→ ABOUT THIS TASK
Required from the data below: the exact lines starting at the line containing "Where should I click to: Restart" and ending at the line containing "Image resolution: width=579", with both ends kept and all pictures dropped.

Data items:
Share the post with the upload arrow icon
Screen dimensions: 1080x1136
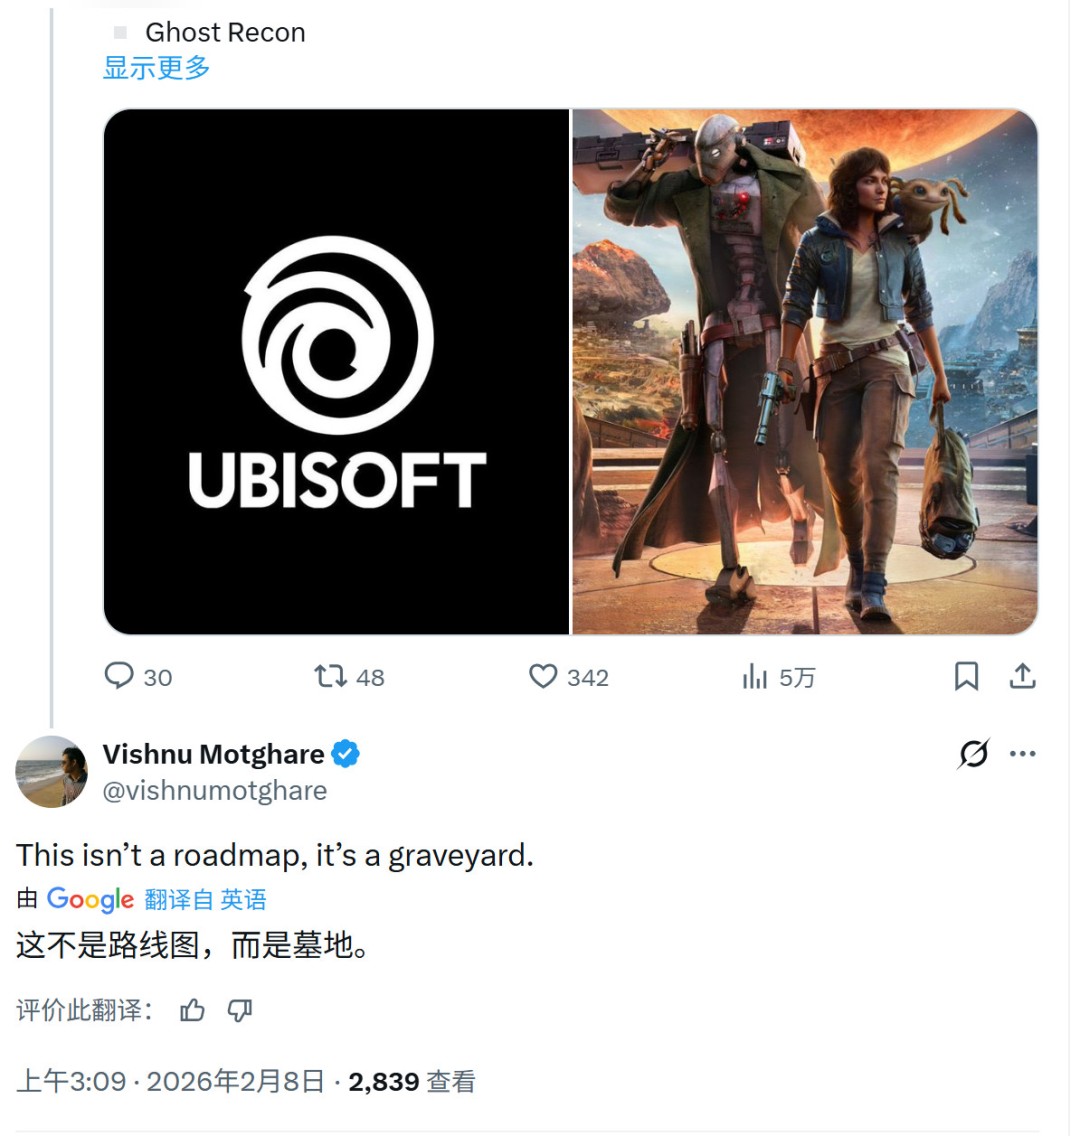click(x=1023, y=676)
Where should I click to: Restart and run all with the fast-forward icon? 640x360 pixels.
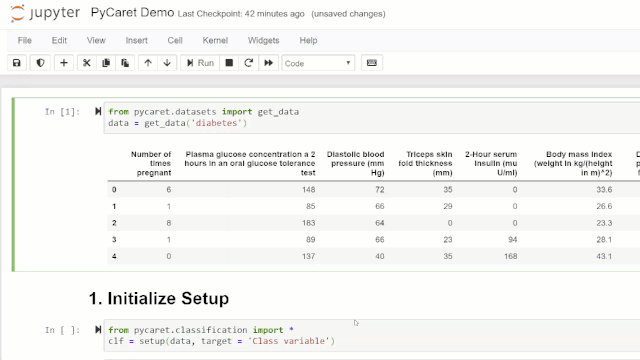tap(268, 63)
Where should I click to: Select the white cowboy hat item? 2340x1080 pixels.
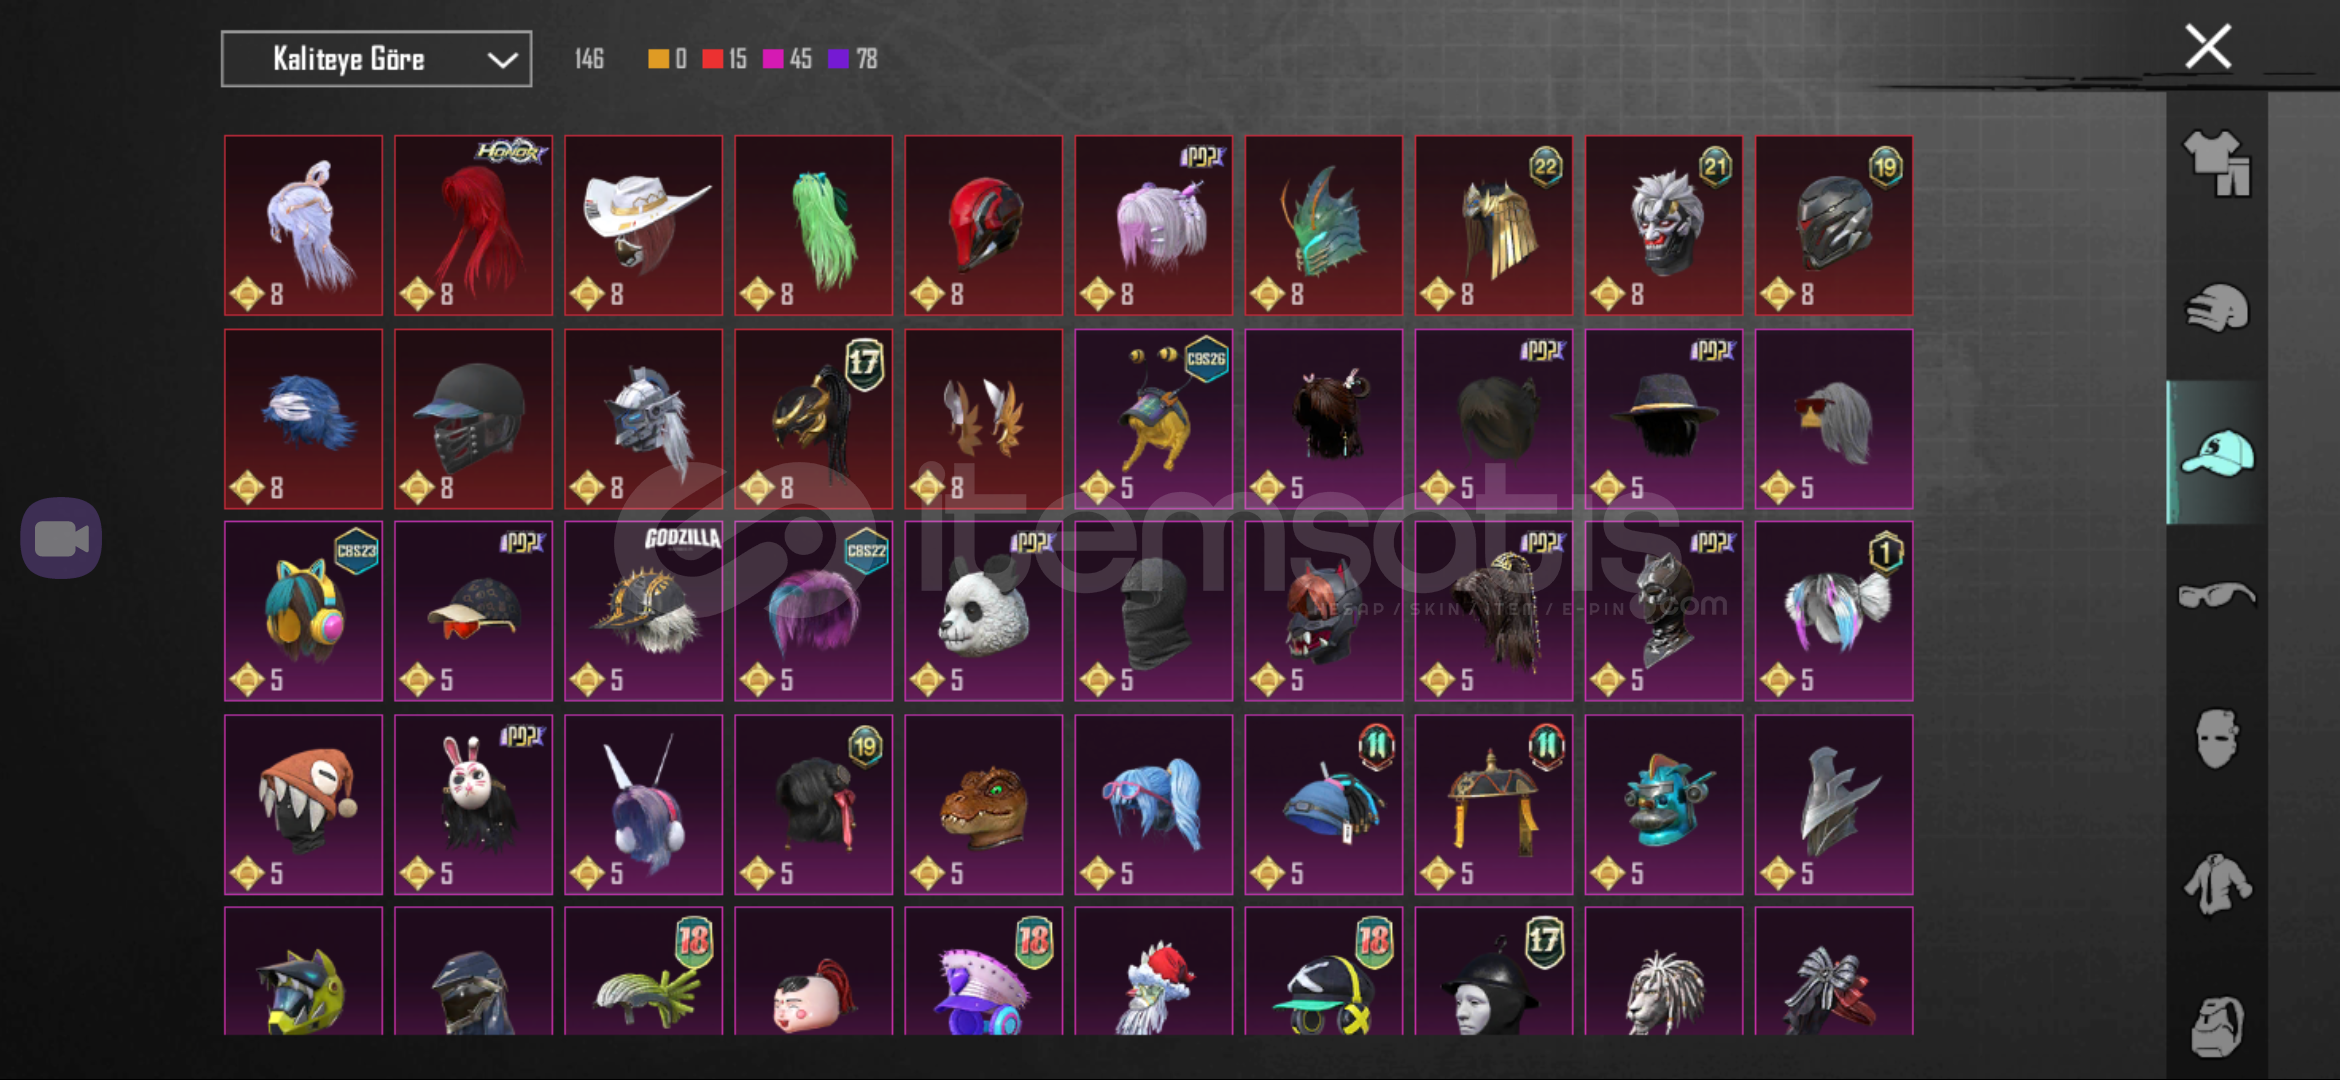click(x=643, y=225)
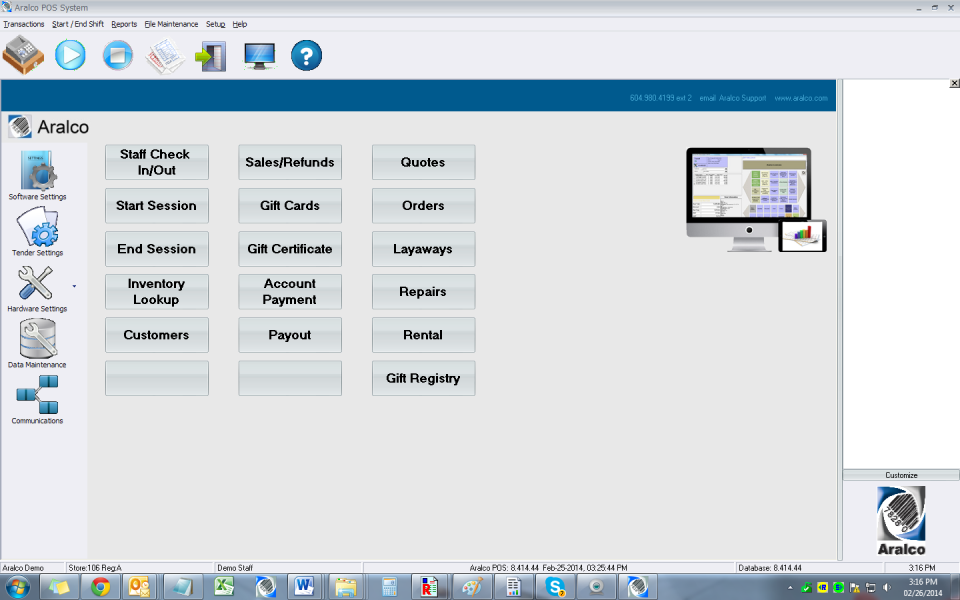960x600 pixels.
Task: Click the monitor display toolbar icon
Action: (259, 55)
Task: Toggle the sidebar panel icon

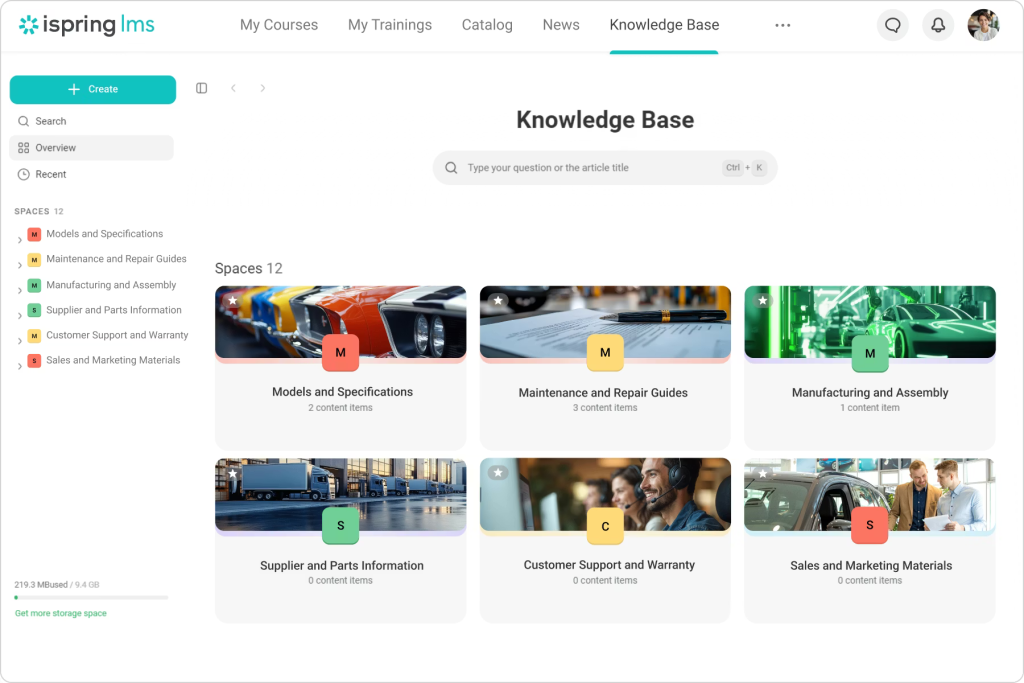Action: pos(201,88)
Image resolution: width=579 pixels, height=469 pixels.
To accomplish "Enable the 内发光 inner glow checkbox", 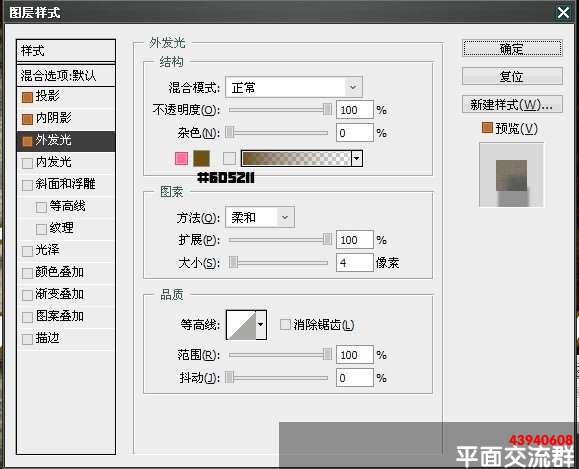I will 27,163.
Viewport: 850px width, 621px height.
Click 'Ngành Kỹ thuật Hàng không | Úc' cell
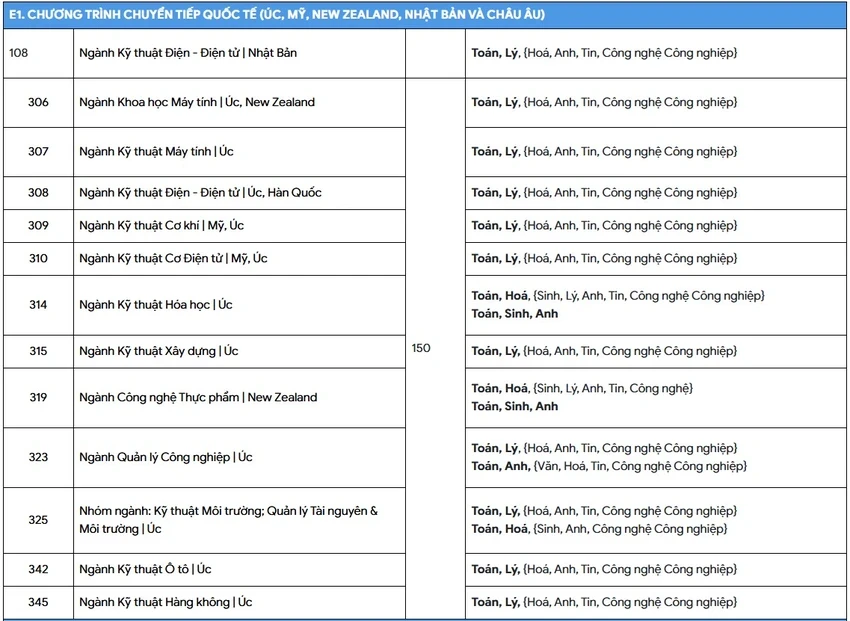click(x=165, y=602)
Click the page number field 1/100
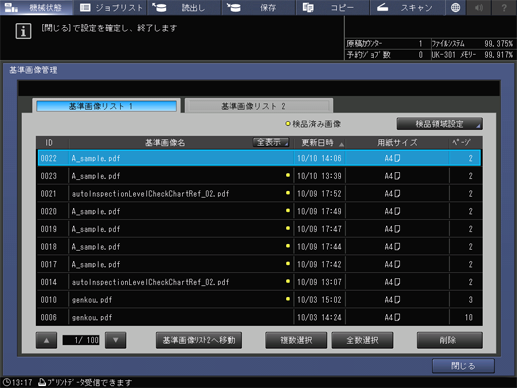The height and width of the screenshot is (388, 517). coord(81,340)
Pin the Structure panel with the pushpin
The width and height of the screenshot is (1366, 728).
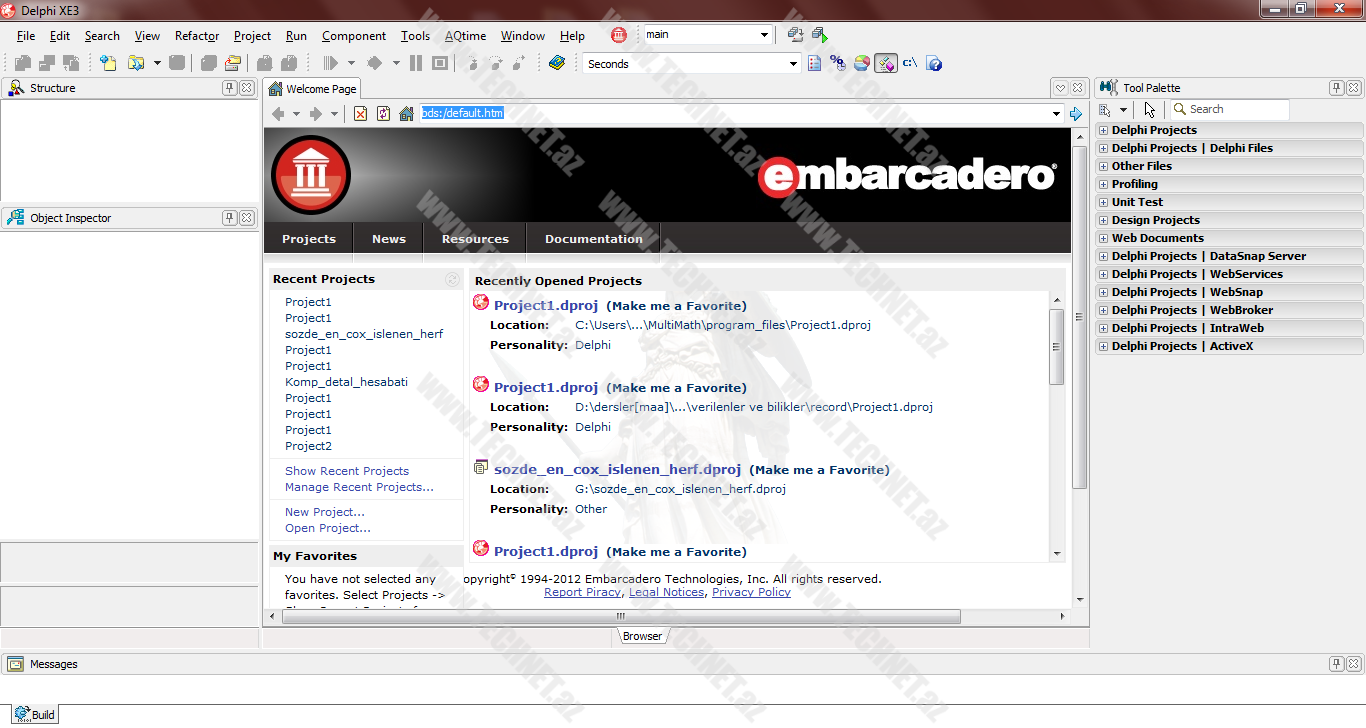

→ TASK RESULT
Where should I click to: Restart and run all with the fast-forward icon? 640x360 pixels.
tap(268, 63)
Where should I click to: Select the white cowboy hat item? 2340x1080 pixels.
click(x=643, y=225)
960x600 pixels.
Task: Click the monitor display toolbar icon
Action: (259, 55)
Task: Toggle the sidebar panel icon

Action: pos(201,88)
Image resolution: width=579 pixels, height=469 pixels.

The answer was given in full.